Forth-ERA is a corner stone Digital Observatory supporting the development and showcase examples across the water continuum to demonstrate the benefit to cross sector water management.  Exemplars are being co-developed with key agencies (including Scottish Water, Scottish Environment Protection Agency, Nature Scot, NHS Highlands).  Forth-ERA facilitates the testing of the digital approach to optimise and realise the benefit of strategic interventions that support carbon capture, reverse biodiversity declines, and develop a holistic understanding of catchment processes including the implications of unregulated emerging pollutants associated with population growth and land use intensification. Forth-ERA provides the building blocks to develop digital twins to identify and implement effective interventions and mitigation strategies. This approach will support better regulation and equitable water resources at times of increasing pressures of demand and to deliver wider societal and environmental benefits.  The approach facilitates cross sector working that is engaged with communities to find and agree workable, sustainable and valued solutions. Use cases are being developed across the water continuum and include: (i) measuring and modelling the benefit of peatland and wetland restoration in carbon capture, biodiversity, mitigating extreme water events and improving water quality; (ii) finding and optimising within catchment solutions to negate the need for ever increasing end of pipeline solutions; and (iii) the coupling of smart water networks of waste water systems with state-of-the-art and next generation sensors across the rural-urban divide to provenance source of pollution and understand event based controls on pollutant release on freshwater ecosystems.

A Platform for Growth

As a Digital Observatory Testbed, Forth-ERA is a corner stone of the Scotland Hydro Nation Chair (HNC) programme, which is driving research and innovation to support Scottish Water and the wider water sector’s strategic ambition of supporting a flourishing Scotland and going beyond net zero by 2040. The approach has attracted engagement from start-up companies and SMEs to test next generation in-situ and satellite-based sensing of water and waste waters.  SIEC is quickly becoming a hub of environment innovation excellence in the heart of Scotland with Hydro Nation Chair programme being its vanguard, stimulating opportunity and prosperity within some of Scotland’s most deprived communities and supporting the just transition to a net zero society.
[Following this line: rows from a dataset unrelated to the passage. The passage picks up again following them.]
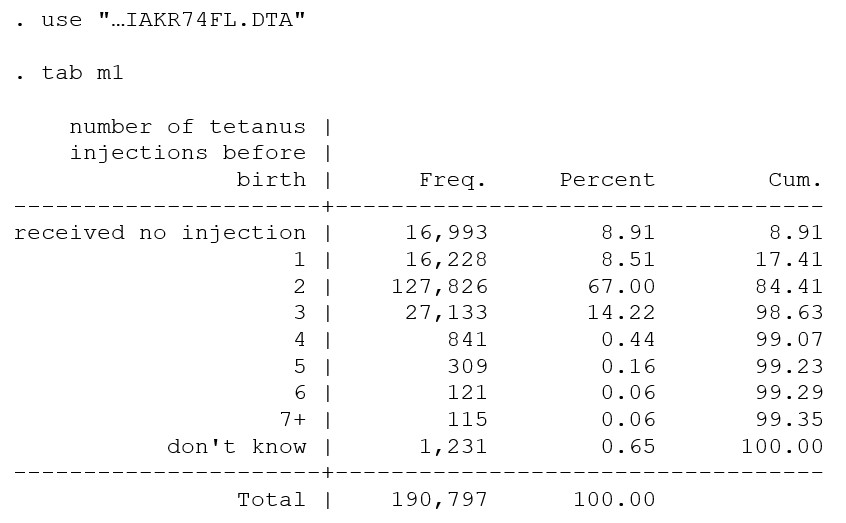Click the percent value 14.22
Image resolution: width=846 pixels, height=523 pixels.
[x=628, y=313]
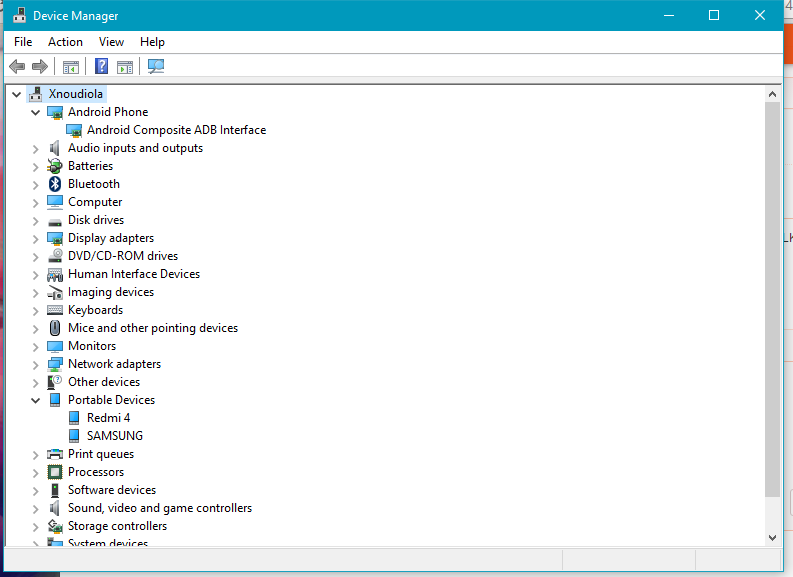Select the Other devices category
793x577 pixels.
pos(103,382)
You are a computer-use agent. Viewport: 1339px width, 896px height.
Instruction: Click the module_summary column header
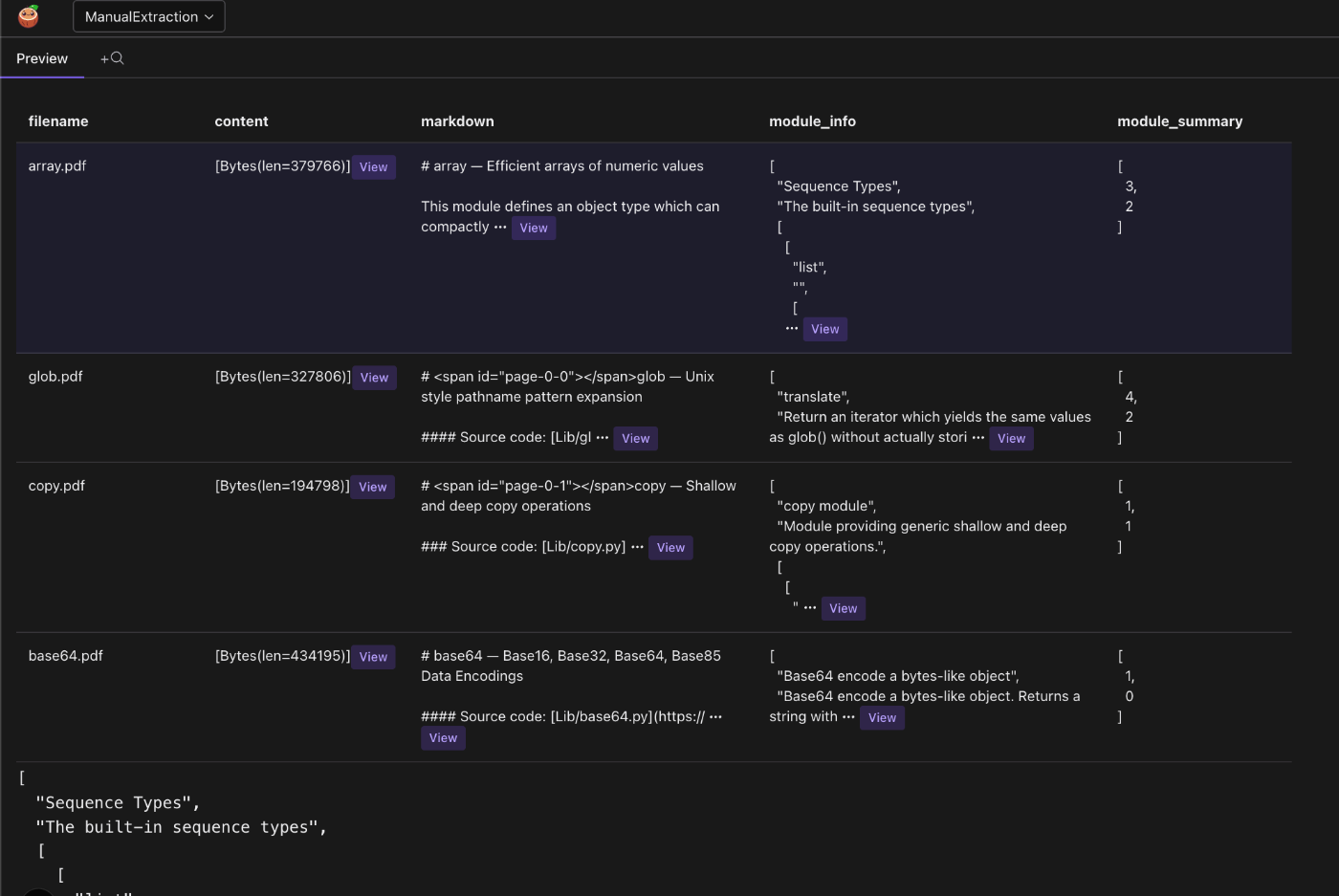point(1179,121)
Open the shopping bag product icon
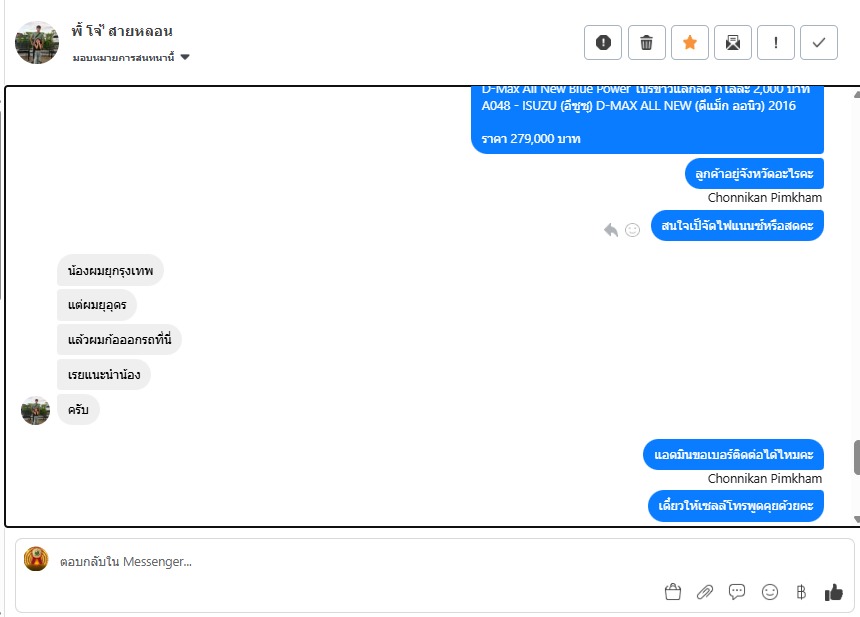Viewport: 860px width, 617px height. pos(672,592)
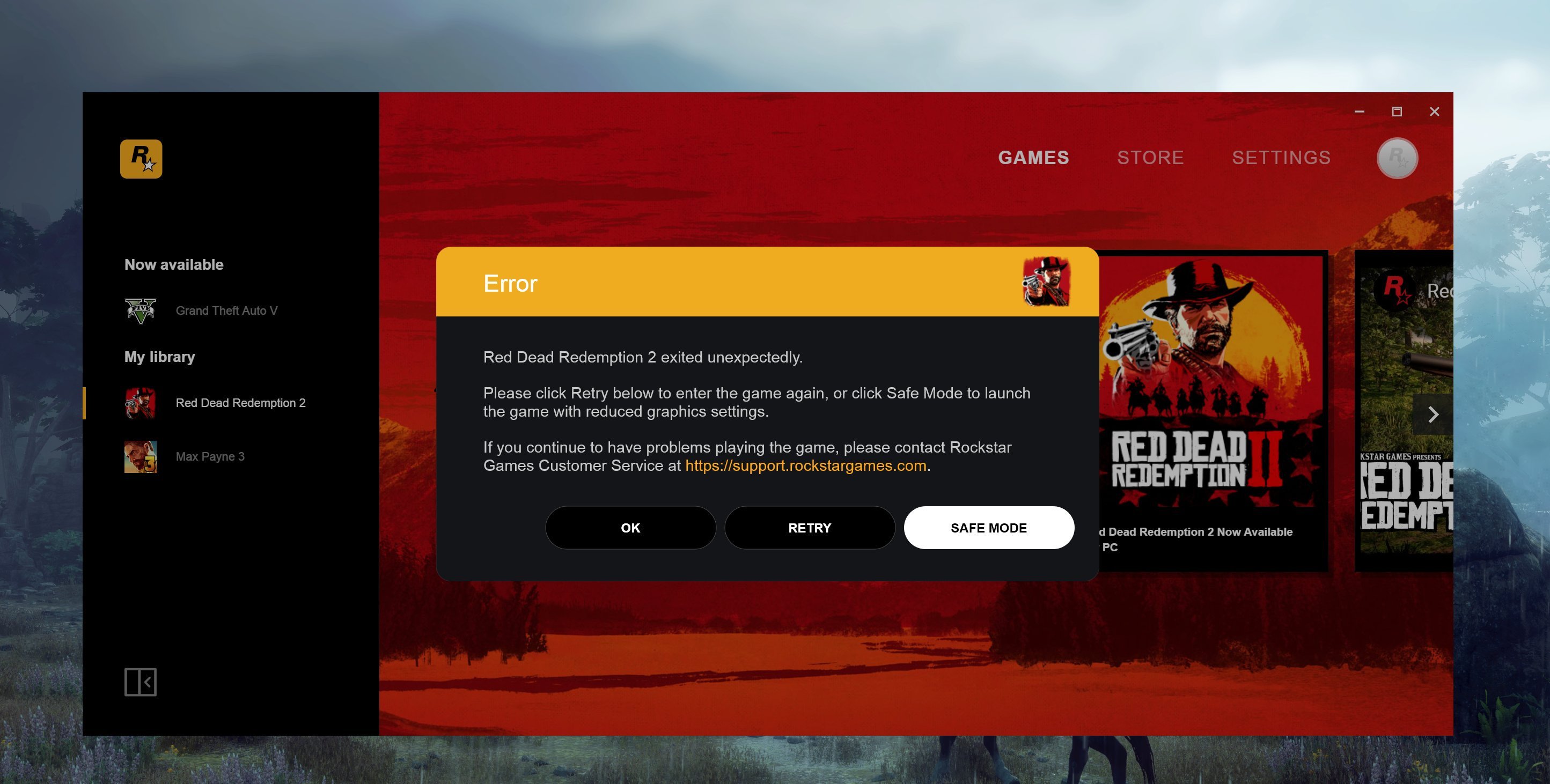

Forth-ERA is now recognised as an exemplar for digital water across the UK.  Attracting additional funding from UKRI and engagement with government departments, innovation opportunities for sensor manufacturers and water management, and gaining supersite status with the DANUBIUS-RI pan-European research infrastructure on River-Sea systems.  On behalf of the UK Water Industry, the UK Water Partnership now wish to shine the spotlight on Forth-ERA as an exemplar of best practice and to bring even greater collaboration to bear from which the efficacy of digital technologies and interventions can be tested and appropriately scaled up across the UK and internationally to the benefit of all.